Rachel was raised in Kansas City and lived in the Berkshire mountains, Osaka, New York City, Baltimore, and Boston before moving West to join the department in 2004. She teaches a variety of courses on American literature from the colonial period through the present as well as one of the department’s gateway surveys and a section of the College’s first year core. Currently, her favorite classes to teach are her 300-level course on Whitman and Dickinson, her Words course on contemporary American novels, and her senior seminar, which focuses on how African-American authors in the twenty-first century use novels to frame the traumatic history of enslavement. Her research focuses on nineteenth-century American literature–she has published essays on Emerson and Melville and is working on a book that pairs nineteenth-century authors like Melville, Catharine Maria Sedgwick, Nathaniel Hawthorne, and Henry James with twenty-first century writers like Ingrid Nunez and Tayari Jones. She is interested in questions of ethics and personhood, economies of scarcity, and the concept of satisfaction. She trained as a classical pianist for almost 20 years and has a second-degree black belt in tae kwon do, but these days spends most of her spare time enjoying her family, hiking, doing crossword puzzles, and hanging out with her cat, Frank.

Specialty

American Literature

Academic Credentials

PhD 2005 Johns Hopkins University

MA 2000 Johns Hopkins University

BA 1994 Williams College

Teaching

Fall 2024

CORE 120-05: Words

ENG 209-F1: Intro to American Literature

ENG 326-01: African American Literature

Research

“The Lawyer’s Tale: Preference, Responsibility, and Personhood in Melville’s ‘Story of Wall-street.’” Melville’s Philosophies. Ed. Branka Arsic and Kim Evans. Edinburgh: Bloomsbury Publishing, 2017.

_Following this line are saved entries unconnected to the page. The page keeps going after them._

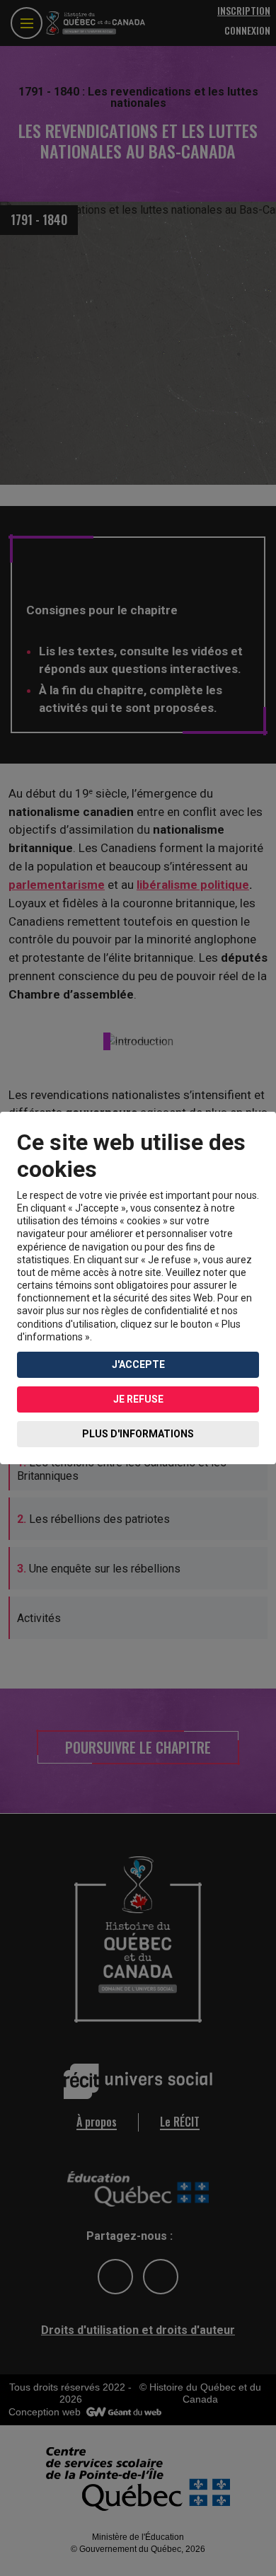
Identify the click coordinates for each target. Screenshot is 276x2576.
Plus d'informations (138, 1433)
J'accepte (138, 1364)
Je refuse (138, 1399)
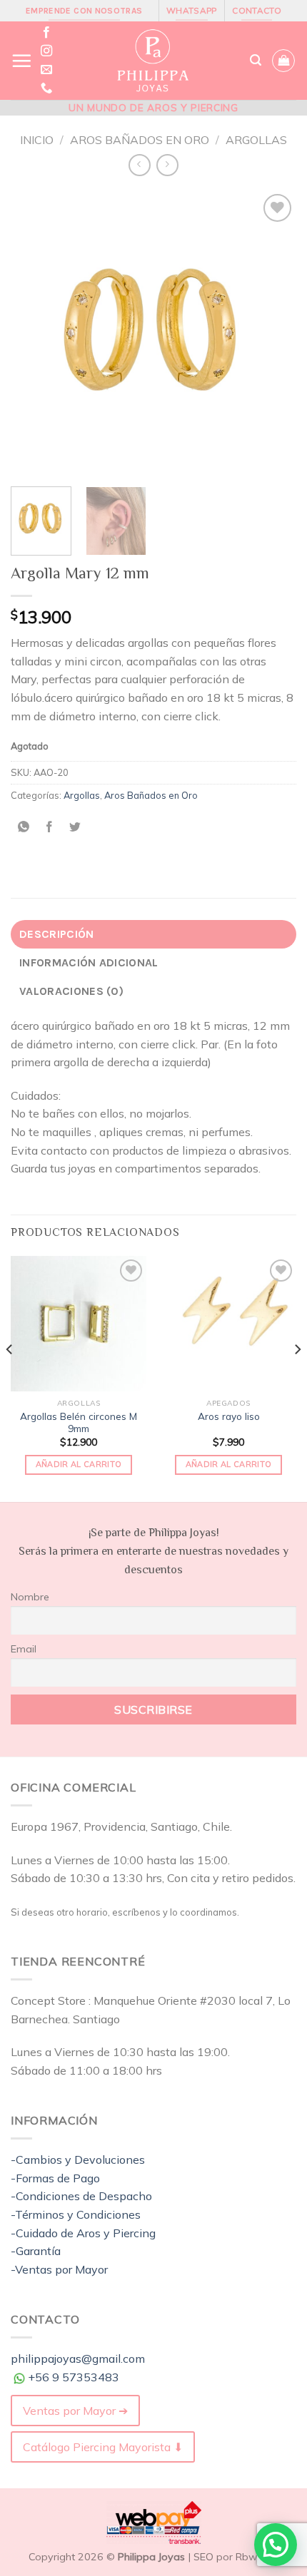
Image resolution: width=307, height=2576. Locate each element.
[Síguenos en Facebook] (46, 32)
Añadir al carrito (79, 1464)
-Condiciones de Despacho (81, 2196)
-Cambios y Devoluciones (78, 2159)
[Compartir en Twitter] (75, 827)
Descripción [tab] (56, 934)
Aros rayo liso (229, 1416)
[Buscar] (255, 60)
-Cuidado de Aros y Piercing (83, 2233)
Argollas (256, 140)
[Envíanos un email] (46, 69)
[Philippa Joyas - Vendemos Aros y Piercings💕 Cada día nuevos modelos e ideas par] (152, 60)
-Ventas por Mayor (59, 2269)
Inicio (37, 140)
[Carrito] (283, 60)
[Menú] (21, 61)
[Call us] (46, 88)
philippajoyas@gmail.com (78, 2358)
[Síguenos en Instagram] (46, 51)
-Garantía (36, 2251)
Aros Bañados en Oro (139, 140)
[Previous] (34, 333)
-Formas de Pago (55, 2178)
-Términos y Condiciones (76, 2214)
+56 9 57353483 (73, 2377)
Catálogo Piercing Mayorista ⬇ (103, 2447)
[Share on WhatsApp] (24, 827)
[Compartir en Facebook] (49, 827)
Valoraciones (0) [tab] (71, 991)
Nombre (30, 1596)
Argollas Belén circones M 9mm (78, 1422)
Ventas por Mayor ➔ (75, 2410)
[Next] (273, 333)
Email (23, 1648)
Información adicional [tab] (88, 962)
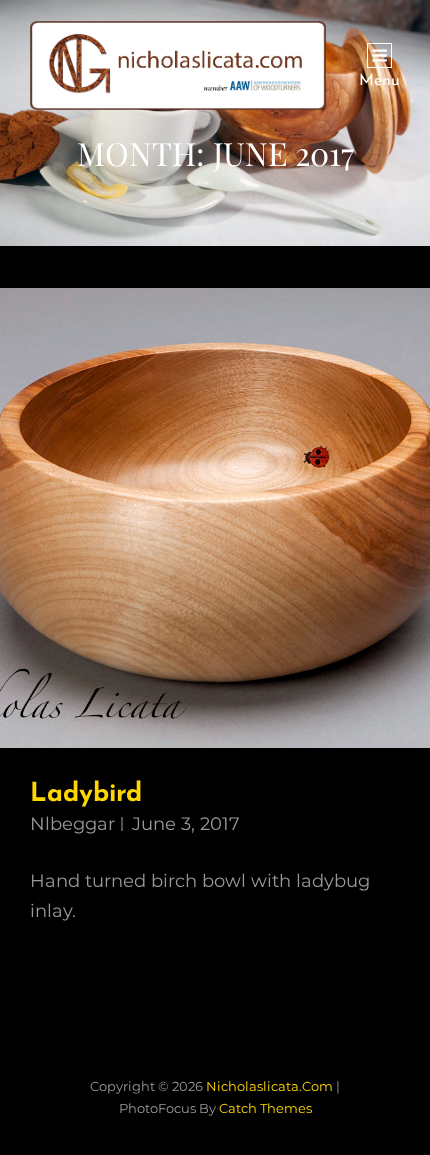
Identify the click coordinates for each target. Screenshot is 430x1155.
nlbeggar (72, 824)
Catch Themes (265, 1108)
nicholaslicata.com (269, 1086)
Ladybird (86, 794)
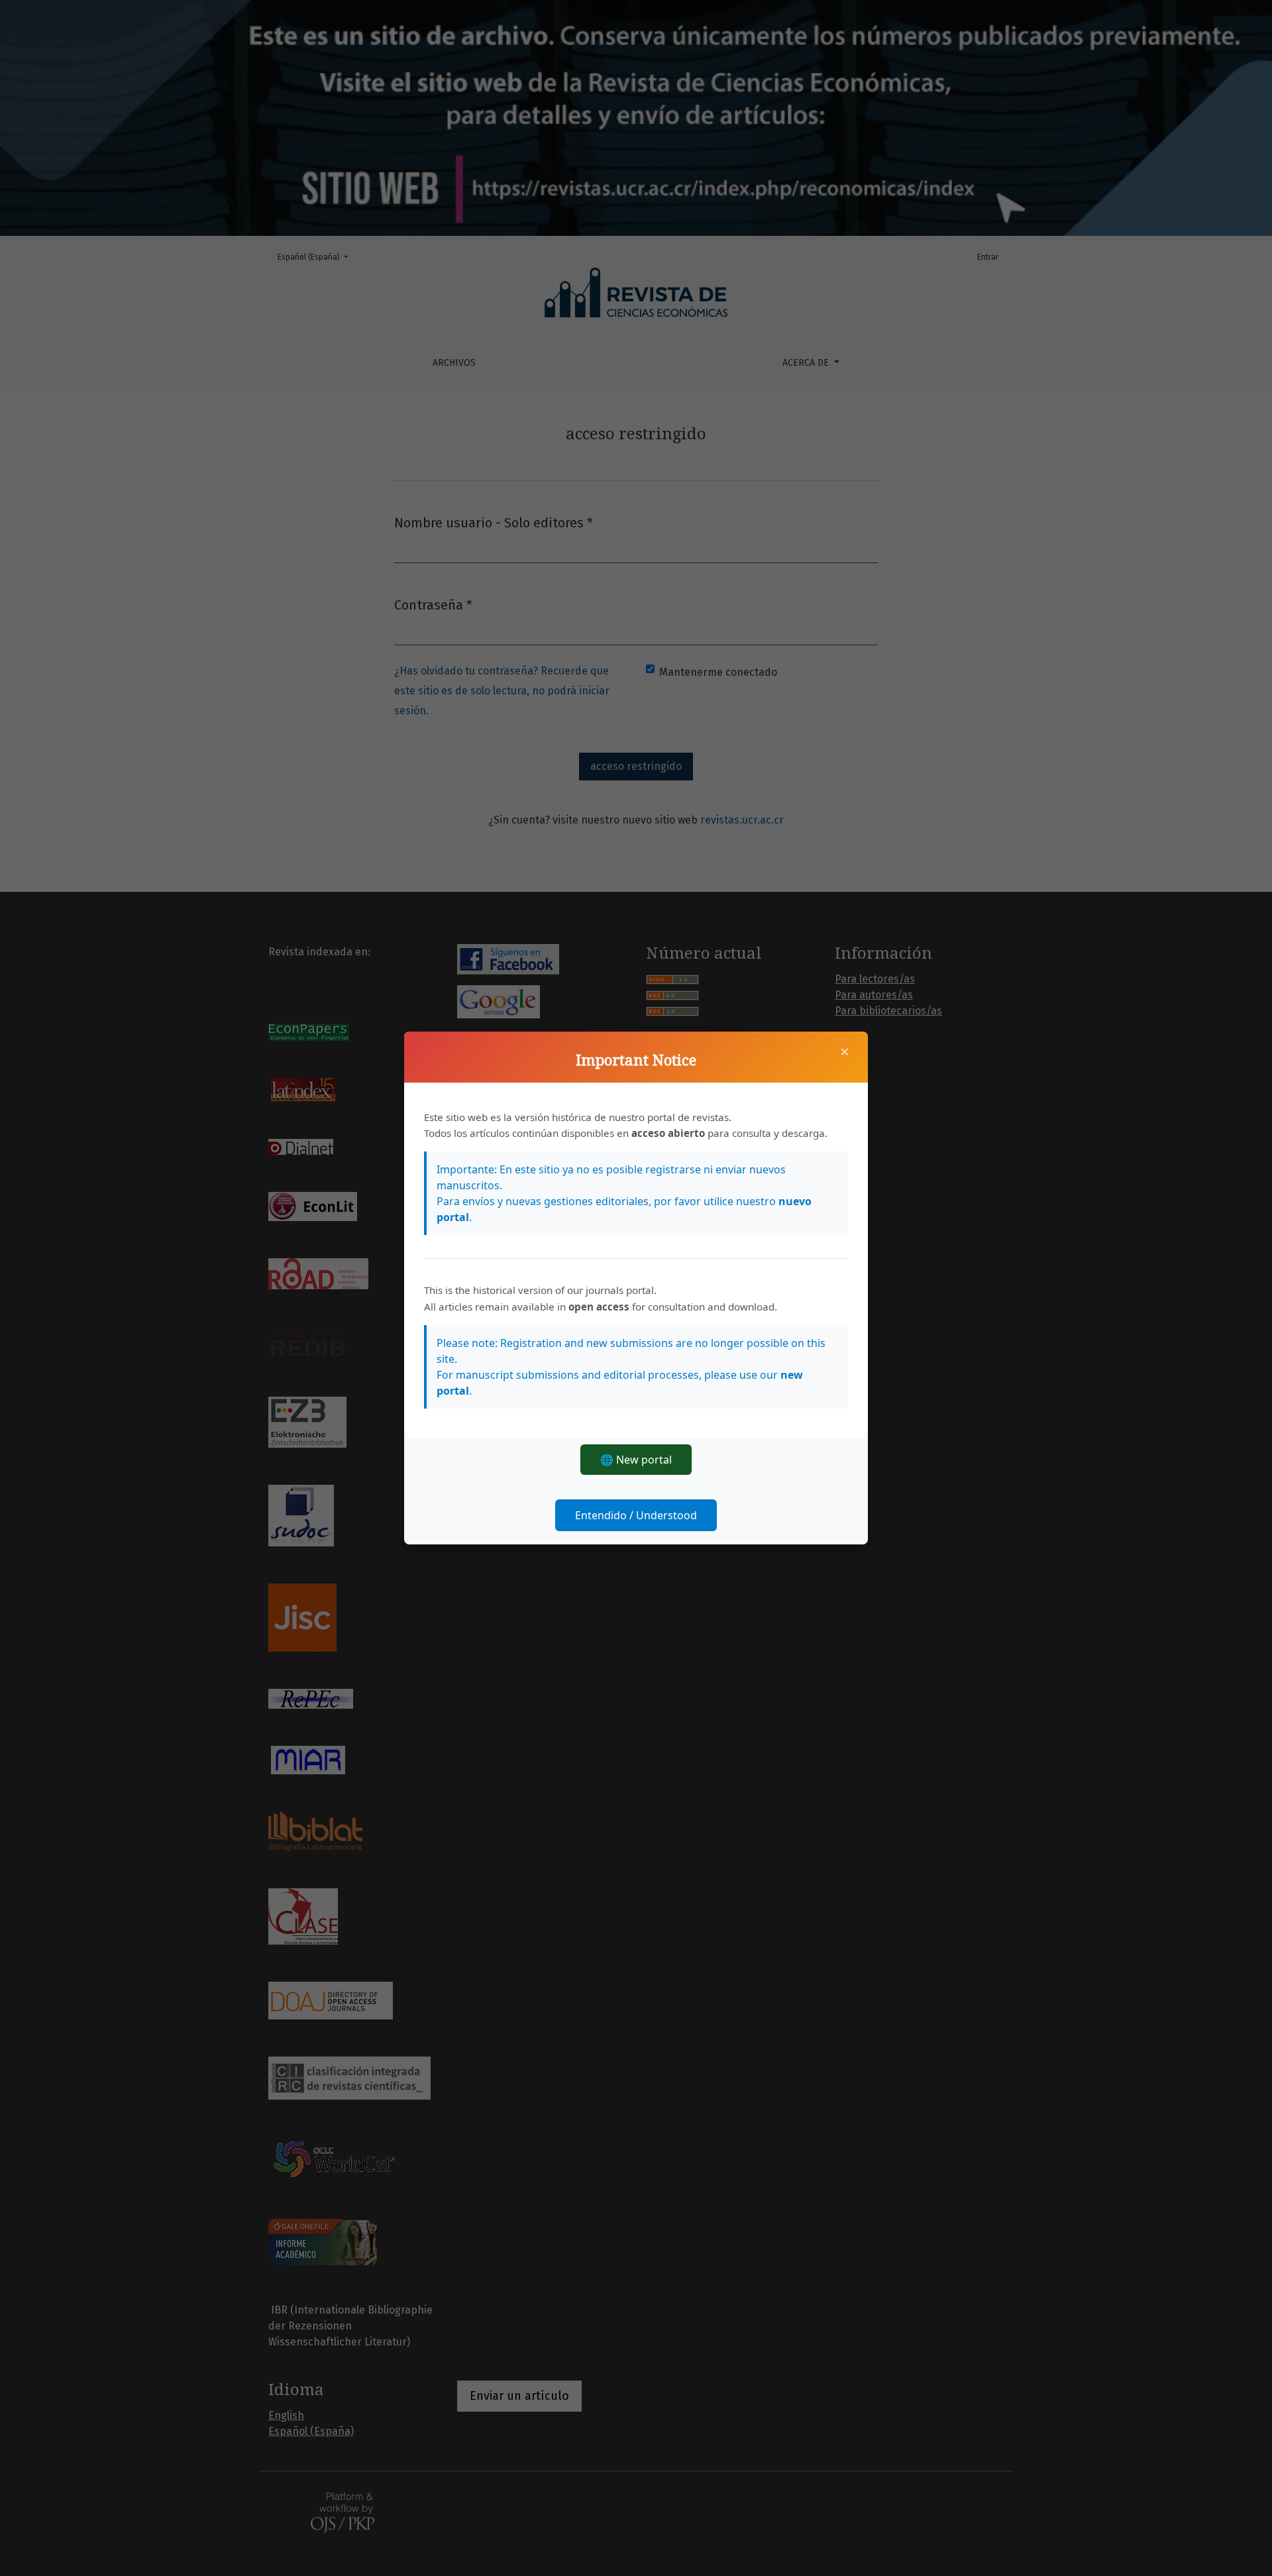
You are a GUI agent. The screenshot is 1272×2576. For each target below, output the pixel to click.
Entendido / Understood (636, 1515)
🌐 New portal (636, 1459)
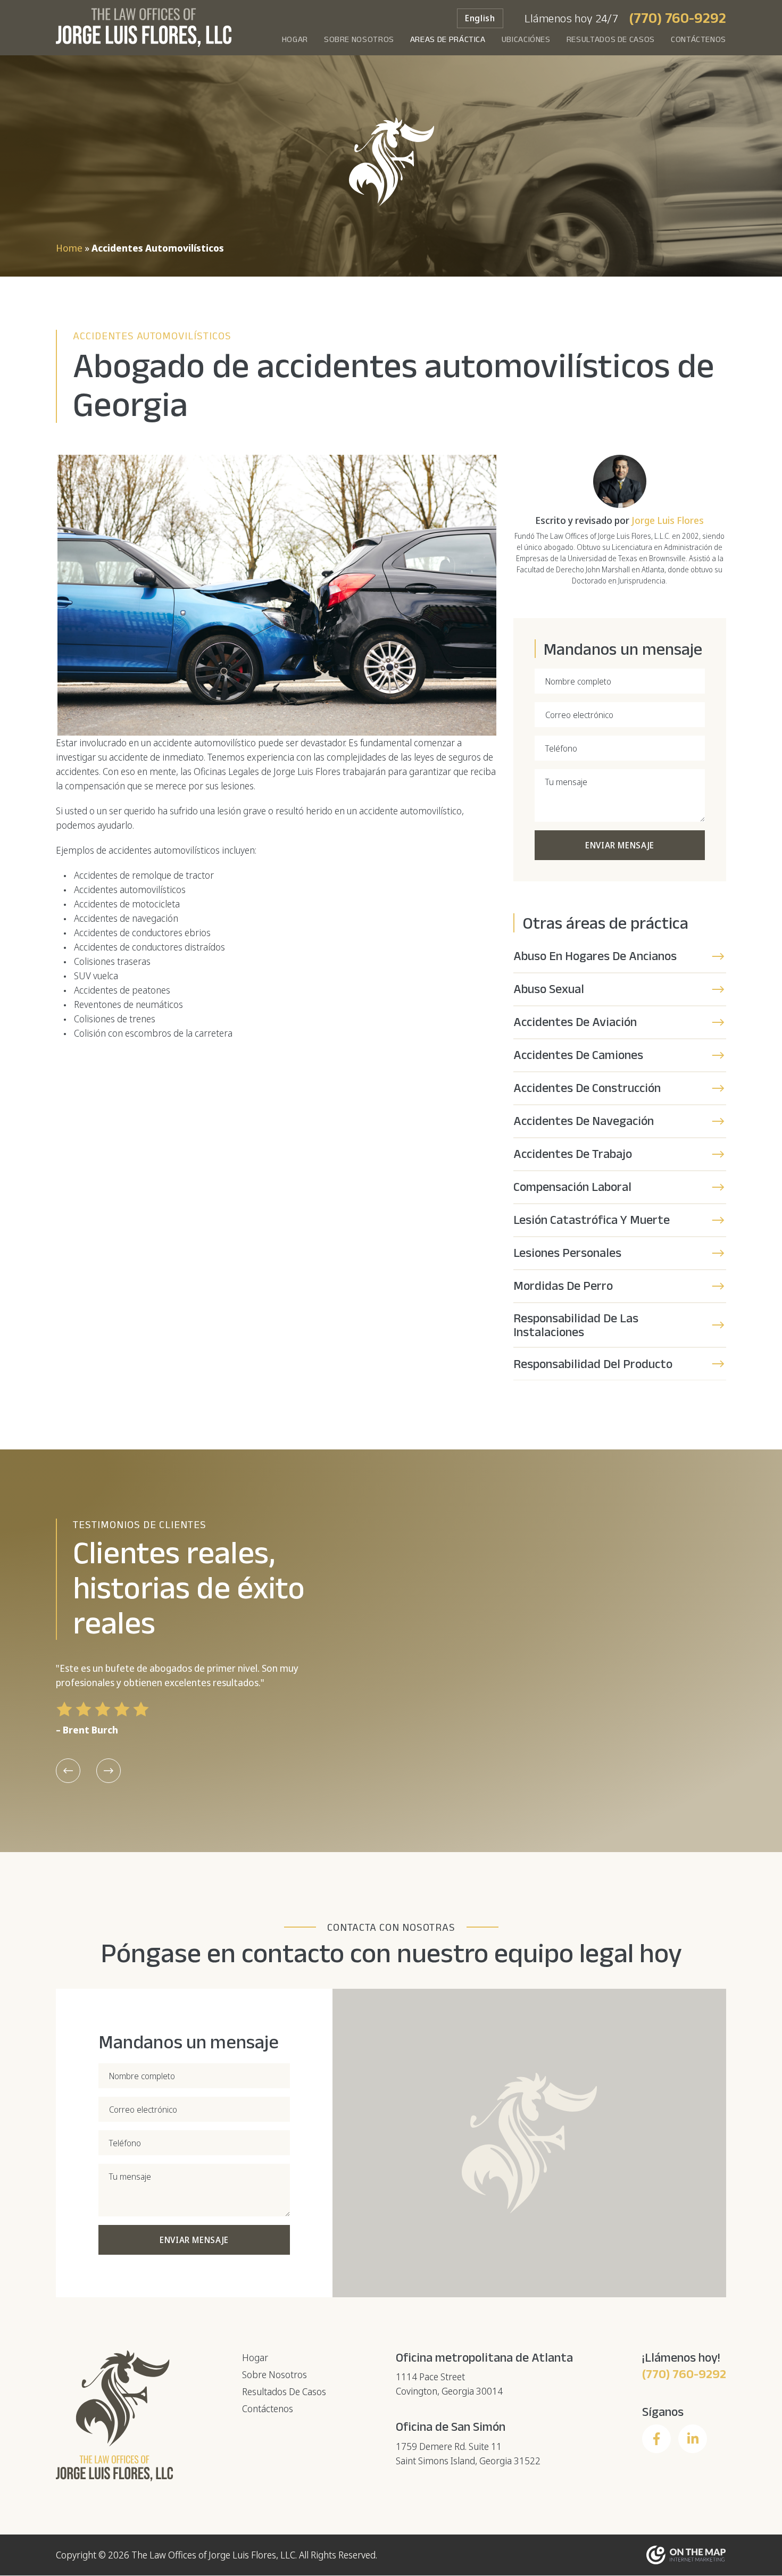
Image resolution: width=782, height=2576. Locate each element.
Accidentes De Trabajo (572, 1153)
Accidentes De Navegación (583, 1120)
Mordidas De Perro (563, 1285)
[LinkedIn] (692, 2438)
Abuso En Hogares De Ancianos (595, 955)
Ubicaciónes (526, 39)
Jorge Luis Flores (667, 520)
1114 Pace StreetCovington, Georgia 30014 (449, 2384)
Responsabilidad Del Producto (592, 1363)
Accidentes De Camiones (578, 1054)
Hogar (295, 39)
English (480, 18)
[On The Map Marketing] (686, 2554)
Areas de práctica (448, 39)
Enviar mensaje (619, 845)
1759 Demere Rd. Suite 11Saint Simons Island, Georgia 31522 (468, 2453)
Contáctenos (698, 39)
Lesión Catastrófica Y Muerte (591, 1219)
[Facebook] (656, 2438)
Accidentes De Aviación (575, 1021)
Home (69, 247)
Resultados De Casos (611, 39)
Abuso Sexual (548, 988)
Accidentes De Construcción (587, 1087)
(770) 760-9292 (677, 18)
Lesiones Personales (567, 1252)
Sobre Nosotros (359, 39)
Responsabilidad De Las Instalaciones (575, 1325)
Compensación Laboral (572, 1186)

“Rethinking the Value of Lyric Closure: Giorgio Agamben, Wallace Stevens, and the Ethics of Satisfaction,” PMLA, 2011.

“At the Limits of Identity: Realism and American Personhood in Melville’s Confidence-Man,” Novel: A Forum on Fiction, 2006.

“The Reality Effect: Emerson’s Speakers and the Phenomenon of Personality,” The Yale Journal of Criticism, 2005.